Before you pull out all your mutual funds, liquidate your properties and get all your money out of the bank and stuff it under a mattress, here are some tips to keep in mind to help you invest wisely during a recession.
- Don’t panic. The worst thing you can do during a recession is to panic. When you operate from fear, it can limit your ability to think rationally and logically. When handling your money, you need to stay calm.
- Stay invested. Resist the urge to pull out your money. Although you may need to reorganize your investments, it still makes sense to invest you money in something that will appreciate in value. For example, you may want to pull some money out of the stock market and transfer it to commodities. You may want to take advantage of low real estate prices and buy investment properties. As long as you select well and choose areas that are most likely to appreciate in value, you may actually end up with a property that will increase in value exponentially in the next few years.
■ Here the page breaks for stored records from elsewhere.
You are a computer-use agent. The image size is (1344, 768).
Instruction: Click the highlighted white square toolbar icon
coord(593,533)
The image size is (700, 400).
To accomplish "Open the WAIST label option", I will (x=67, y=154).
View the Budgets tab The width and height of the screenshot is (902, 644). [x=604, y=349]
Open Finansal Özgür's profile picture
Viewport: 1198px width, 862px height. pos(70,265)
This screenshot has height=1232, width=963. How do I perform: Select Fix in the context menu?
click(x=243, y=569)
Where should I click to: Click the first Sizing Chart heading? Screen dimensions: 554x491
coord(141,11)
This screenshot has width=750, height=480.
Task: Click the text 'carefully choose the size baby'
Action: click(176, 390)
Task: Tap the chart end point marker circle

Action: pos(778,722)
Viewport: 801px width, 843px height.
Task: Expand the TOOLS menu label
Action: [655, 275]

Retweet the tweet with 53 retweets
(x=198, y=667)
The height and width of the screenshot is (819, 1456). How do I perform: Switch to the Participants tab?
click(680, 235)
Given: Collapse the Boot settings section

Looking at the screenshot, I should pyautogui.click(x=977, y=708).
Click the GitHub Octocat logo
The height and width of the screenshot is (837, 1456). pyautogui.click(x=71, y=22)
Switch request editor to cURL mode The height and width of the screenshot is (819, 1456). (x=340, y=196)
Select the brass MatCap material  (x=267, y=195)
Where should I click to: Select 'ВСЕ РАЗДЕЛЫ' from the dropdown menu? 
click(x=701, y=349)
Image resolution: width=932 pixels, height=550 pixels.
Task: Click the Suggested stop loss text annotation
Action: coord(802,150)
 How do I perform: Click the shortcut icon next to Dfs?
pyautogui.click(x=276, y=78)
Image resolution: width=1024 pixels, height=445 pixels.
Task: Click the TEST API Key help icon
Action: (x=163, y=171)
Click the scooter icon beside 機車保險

- Stay informed. Read investment magazines and follow the trends. Make sure you understand the economic moves of the government so you know how it will affect your investments. During turbulent times, it’s important more than ever to stay informed. Read the newspapers. Watch the news and economic reports. Make your decisions based on correct information, not because you heard an investor’s tip from your neighbor or some other unnamed source.
- Talk to your financial planner. Talk to someone who knows and understands what’s going on. If you have a trusted financial planner, consider his advice when figuring out what to do next.
- Stay diversified. One way to minimize the impact of the recession on your investments is to have a diversified portfolio. Have a proper balance of low risk investments such as bonds and medium to high risk choices such as science and technology stocks. Blue chip stocks are always good to have in any investment portfolio, but keep an eye on it especially during turbulent times. You may want to start putting some money towards real estate especially since it’s a buyer’s market during a recession.
- Dollar cost average. Once you have chosen your mutual fund or stock, why not dollar cost average. This means you contribute a specific amount of money every month regardless of the price of the stock. When the stock price is low, then you’ll be able to buy more. When the stock price is high, then you’ll be able to buy less. On a given date every month, put in the same amount. This will help take away the guess work of trying to time the market. In the long run, you’ll come out ahead.
Consider these tips when trying to make sense of bad economic times. Stay positive and understand that investments can be for the long haul, so be patient and know that the recession will eventually end. It’s simply all part of an economic cycle, which means that after the tough times, you should start to see an improvement in the future.